22 Western Australian clubs (9 from the previous round and 13 level 5 and below) entered this stage.
Byes – 1 NNSW club, 8 QLD clubs and 2 SA clubs.
Third round:
11 Australian Capital Territory clubs level 3–4 entered this stage. 
108 New South Wales clubs level 4 and below entered this stage.
45 Northern New South Wales clubs (32 from the previous round and 13 level 2 and below) entered this stage.
75 Queensland clubs (38 from the previous round and 37 new teams) entered this stage.
9 Northern Territory clubs level 2 and below from the Norzone (DAR) entered at this stage.
32 South Australian clubs (9 from the previous round and 23 level 2–3) entered this stage.
6 Tasmanian clubs level 3 entered at this stage
64 Victorian clubs (40 from the previous round and 24 level 4) entered this stage.
34 Western Australian clubs (11 from the previous round and 23 level 3–4) entered this stage. 
Byes – 5 ACT clubs, 8 NSW clubs, 3 NNSW clubs, 7 NT clubs and 1 QLD club.
Fourth round:
16 Australian Capital Territory clubs (8 from the previous round and 8 level 2) entered this stage.
80 New South Wales clubs (58 from the previous round and 22 level 2 and below) entered this stage.
24 Northern New South Wales clubs progressed to this stage.
13 Northern Territory clubs (8 from the previous round and 5 level 2 and below from the Southern Zone (ASP)) entered at this stage.
43 Queensland clubs (38 from the previous round and 5 new teams) entered this stage.
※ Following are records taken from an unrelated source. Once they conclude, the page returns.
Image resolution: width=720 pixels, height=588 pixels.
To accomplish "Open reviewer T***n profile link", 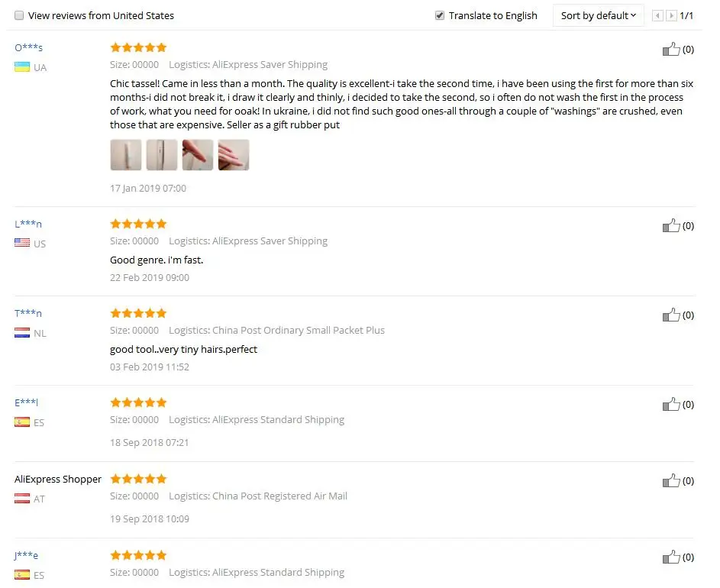I will [28, 313].
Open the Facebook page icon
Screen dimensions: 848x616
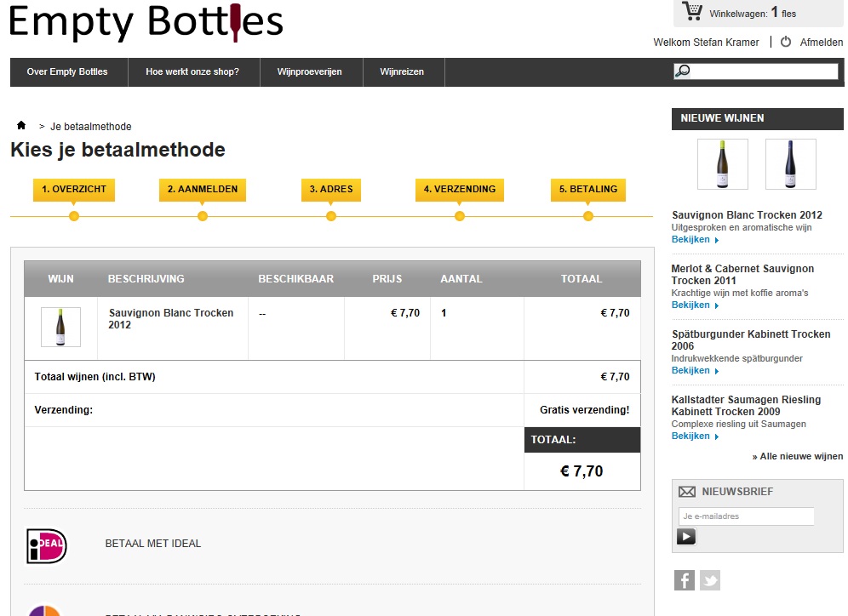point(685,580)
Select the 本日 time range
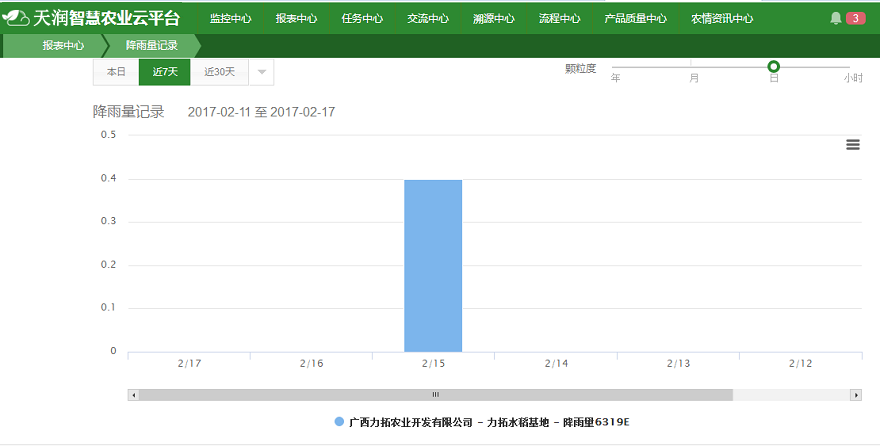This screenshot has height=446, width=880. pyautogui.click(x=116, y=72)
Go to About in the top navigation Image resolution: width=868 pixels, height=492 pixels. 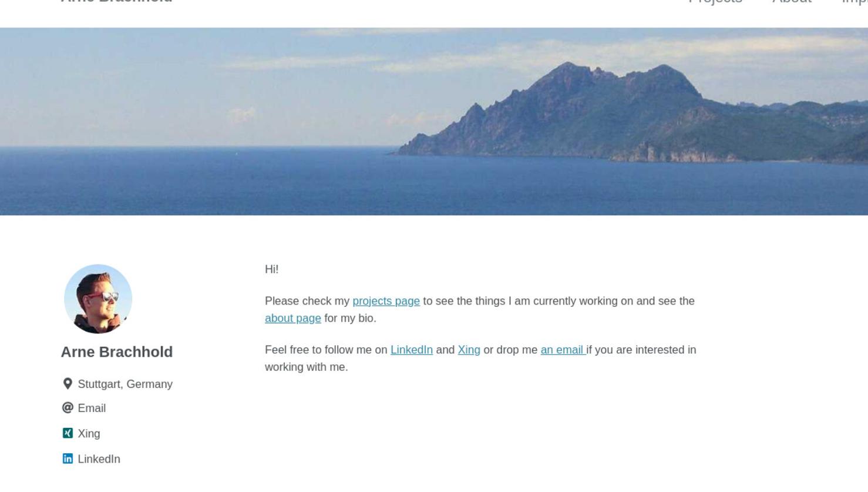tap(792, 2)
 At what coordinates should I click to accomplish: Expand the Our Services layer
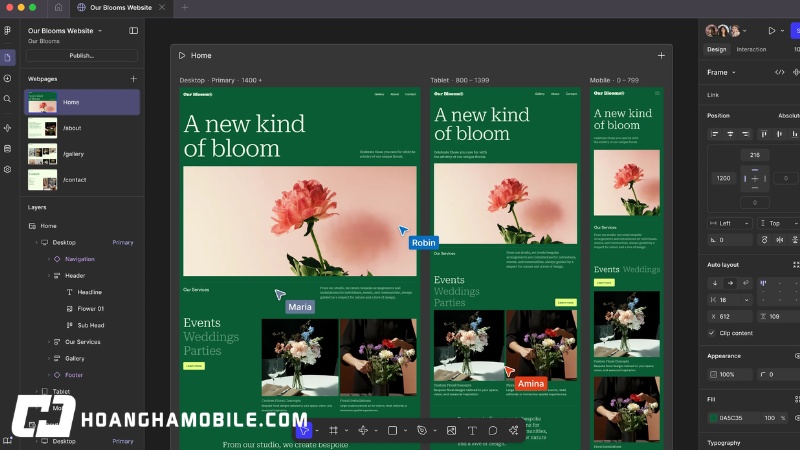click(x=49, y=342)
The 10 Brisbane-based winners also qualify to the Fifth Round of the separate Canale Cup competition.
16 South Australian clubs progressed to this stage.
16 Tasmanian clubs (3 from the previous round and 13 level 2–3) entered at this stage.
64 Victorian clubs (32 from the previous round and 32 level 2–3) entered this stage.
24 Western Australian clubs (17 from the previous round and 7 level 2) entered this stage. 
Byes – 3 NT clubs and 1 QLD club.
Fifth round:
8 Australian Capital Territory clubs progressed to this stage.
40 New South Wales clubs progressed to this stage.
12 Northern New South Wales clubs progressed to this stage.
8 Northern Territory clubs will progress to this stage.
32 Queensland clubs (21 from the previous round and 11 level 2) entered this stage.
8 South Australian clubs progressed to this stage.
8 Tasmanian clubs progressed to this stage.
32 Victorian clubs progressed to this stage.
16 Western Australian clubs (12 from the previous round and 4 level 2) entered this stage.
Byes – 4 NNSW clubs.
Sixth round:
4 Australian Capital Territory clubs progressed to this stage.
20 New South Wales clubs progressed to this stage.
8 Northern New South Wales clubs progressed to this stage.
4 Northern Territory clubs progressed to this stage.
16 Queensland clubs progressed to this stage.
4 South Australian clubs progressed to this stage.
4 Tasmanian clubs progressed to this stage.
16 Victorian clubs progressed to this stage.
8 Western Australian clubs progressed to this stage.
Seventh round:
2 Australian Capital Territory clubs progressed to this stage, which doubled as the Final of the Federation Cup.
10 New South Wales clubs progressed to this stage. The 5 winners – along with the reigning National Premier Leagues champion Blacktown City – also participated in the Waratah Cup.
4 Northern New South Wales clubs progressed to this stage.
2 Northern Territory clubs progressed to this stage – the winners of the Darwin-based and Alice Springs-based knockout competitions – which doubled as the final of the Sport Minister's Cup.
8 Queensland clubs progressed to this stage.
2 South Australian clubs progressed to this stage, which doubled as the Grand Final of the Federation Cup.
2 Tasmanian clubs progressed to this stage, which doubled as the Grand Final of the Milan Lakoseljac Cup.
8 Victorian clubs progressed to this stage. The 4 winners also qualified to the semi-finals of the Dockerty Cup.
4 Western Australian clubs progressed to this stage. The 2 winners also played in the Final of the Cool Ridge Cup.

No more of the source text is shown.